Ristoratore di Lucera trovato morto in Svizzera, la famiglia: “Vicenda assurda, le autorità del posto non ci hanno chiamato e l’abbiamo saputo per caso”

“È una vicenda assurda: nessuna autorità elvetica ha informato la famiglia di quanto è accaduto e i fratelli e le sorelle di Bruno Maiori hanno appreso del ritrovamento del cadavere casualmente. Ad oggi non si sa neppure dove sia custodita la salma”.

Lo dice a LaPresse l’avvocato Vincenzo Maria Scarano che rappresenta assieme all’avvocato Arturo Marucci, del foro di Foggia, la famiglia di Bruno Maiori, 45 anni, di Lucera (Foggia), trovato senza vita in un albergo della città di Mels, in Svizzera, domenica scorsa. Maiori si era trasferito in Svizzera per lavoro e aveva aperto un’attività di ristorazione.”Denunciamo il gravissimo disagio e il dolore della famiglia e di tutta la comunità di Lucera che è venuta a conoscenza della morte del familiare e concittadino casualmente, mediante alcuni articoli pubblicati su mezzi stampa svizzeri”, dice il legale.

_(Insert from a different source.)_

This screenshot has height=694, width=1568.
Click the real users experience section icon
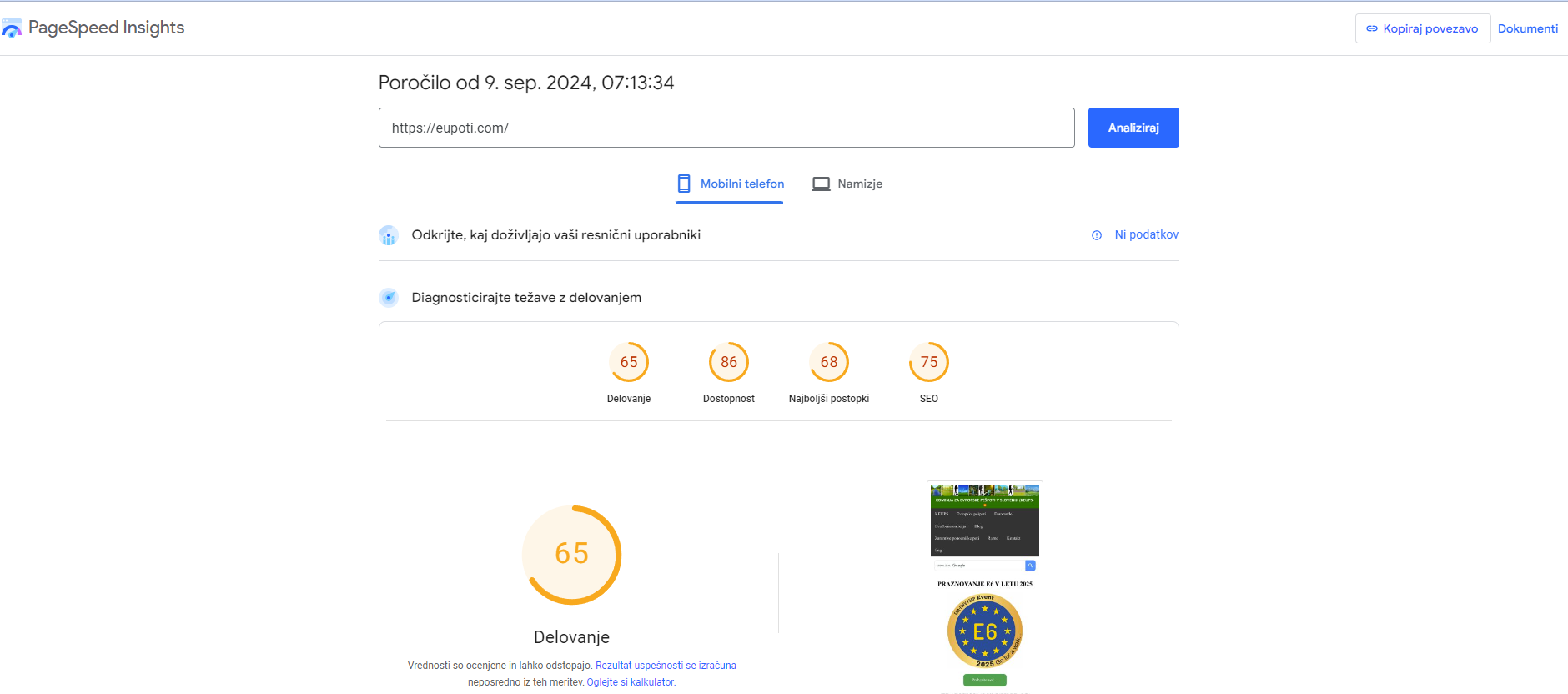click(389, 235)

“Sebbene a oggi siano decorsi quasi due giorni, nessun organo o autorità elvetica ha provveduto a informare la famiglia, qualche conoscente sul posto o autorità consolari del decesso”, prosegue.

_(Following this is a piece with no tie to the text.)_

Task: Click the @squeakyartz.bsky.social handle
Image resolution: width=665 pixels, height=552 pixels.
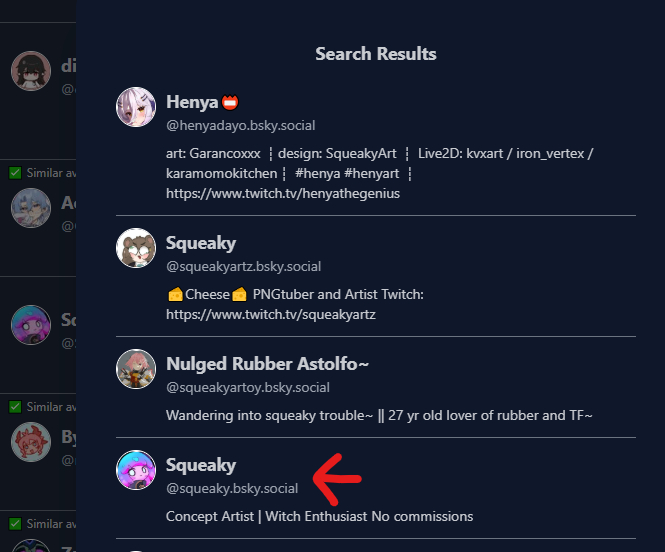Action: tap(243, 266)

“Nessun riconoscimento o ispezione cadaverica è stato disposto. Non si sa se e quando verranno effettuati i rilievi autoptici e di conseguenza non si sa quando la salma potrà essere rimpatriata per darne degna sepoltura”, va avanti l’avvocato. “Le autorità elvetiche stanno agendo in piena autonomia, ignorando l’esistenza di una famiglia”, sottolinea. È surreale che gli organi inquirenti elvetici da un lato mantengano uno stretto riserbo con le autorità diplomatiche e con la famiglia, mentre dall’altro rilasciano dichiarazioni a tv e organi di stampa locali, in persona del portavoce della polizia del Cantone San Gallo”, aggiunge.

“Attendiamo fiduciosi le risposte dovute, quantomeno nel rispetto dei trattati internazionali e del dolore che i familiari e una comunità intera sta provando”, conclude.